Wo sind die Einwohner? Handelt es sich um ein typisches Schlafdorf, wo man eben nur schläft und den Rest des Tages auswärts verbringt? Es macht den Anschein. Diese Dörfer gehören definitiv nicht zu meinen Lieblingen. Alles, was ein Dorf lebenswert macht, fehlt hier, und seien es nur Kinderstimmen, Teenager auf getunten Mofas, Läden oder Restaurants und Spaziergänger auf der Strasse. Schwatzende Frauen an der Haustür.

So stelle ich mir eine leblose Geisterstadt vor, wie Consonno in der Lombardei.

Since a landslide buried the only access road in 1976, Consonno has been abandoned.
Seitdem 1976 ein Erdrutsch die einzige Zufahrtsstrasse verschüttete, ist Consonno verlassen (copyright Tagesanzeiger).

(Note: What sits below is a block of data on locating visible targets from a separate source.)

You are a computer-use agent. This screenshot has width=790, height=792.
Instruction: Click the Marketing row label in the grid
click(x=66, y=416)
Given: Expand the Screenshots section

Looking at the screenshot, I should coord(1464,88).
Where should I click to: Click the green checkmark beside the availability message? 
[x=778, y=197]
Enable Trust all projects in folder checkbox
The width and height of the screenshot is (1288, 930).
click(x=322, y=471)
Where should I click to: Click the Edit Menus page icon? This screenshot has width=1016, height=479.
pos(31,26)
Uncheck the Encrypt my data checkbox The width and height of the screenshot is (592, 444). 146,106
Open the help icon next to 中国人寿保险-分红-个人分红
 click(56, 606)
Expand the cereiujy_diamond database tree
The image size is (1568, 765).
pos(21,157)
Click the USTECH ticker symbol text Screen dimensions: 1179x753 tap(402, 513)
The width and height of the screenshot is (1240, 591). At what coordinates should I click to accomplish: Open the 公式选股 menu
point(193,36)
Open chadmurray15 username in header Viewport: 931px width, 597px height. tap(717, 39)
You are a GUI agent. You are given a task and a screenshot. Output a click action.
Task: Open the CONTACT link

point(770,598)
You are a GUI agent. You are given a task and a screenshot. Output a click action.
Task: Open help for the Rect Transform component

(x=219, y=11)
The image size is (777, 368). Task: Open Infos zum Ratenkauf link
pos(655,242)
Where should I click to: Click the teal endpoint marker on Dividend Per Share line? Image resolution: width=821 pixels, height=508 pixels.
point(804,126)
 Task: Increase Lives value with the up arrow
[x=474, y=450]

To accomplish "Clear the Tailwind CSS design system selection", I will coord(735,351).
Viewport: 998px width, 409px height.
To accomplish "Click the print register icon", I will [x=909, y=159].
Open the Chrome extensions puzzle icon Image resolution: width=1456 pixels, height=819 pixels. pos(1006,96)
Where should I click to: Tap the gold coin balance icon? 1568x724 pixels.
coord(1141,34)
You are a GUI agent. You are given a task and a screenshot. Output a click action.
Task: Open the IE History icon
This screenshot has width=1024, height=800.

Kein Mäuerchen, keine Sitzbank am Strassenrand, kein Brunnen zu sehen, ich bin aber trotzdem hungrig und möchte irgendwo im Schatten mein wohlverdientes Mittagessen einnehmen. Ein Apfelbaum, noch voll von reifen Früchten, erregt meine Aufmerksamkeit. Ich räume ein Stück Boden frei von verfaulenden Früchten und setze mich ins Gras.

Immerhin bin ich nicht ganz allein unter meinem Apfelbaum, in der Nähe haben sich ein paar Kühe in den Schatten gelegt, während sie gelassen und entspannt zum x-ten Mal ihr Gras wiederkauen. Ich fühle mich ihnen nahe, schon beinahe verwandt, und sei es nur durch das gemeinsame Ziel, in aller Ruhe im Schatten zu sitzen oder zu liegen und etwas zu essen.

 

Cows in the shade

 

Das Naturschutzgebiet Auried

Manchmal erlebt man Überraschungen. Eine davon ist das berühmte Naturschutzgebiet Auried.

Auf dem Weg nach Laupen, das schnell näher kommt, stehe ich unvermittelt an einer Hecke, die ein besonderes Bijou verdeckt. Es muss sich um ein Schutzgebiet handeln, doch erst die Recherche im Internet gibt Auskunft.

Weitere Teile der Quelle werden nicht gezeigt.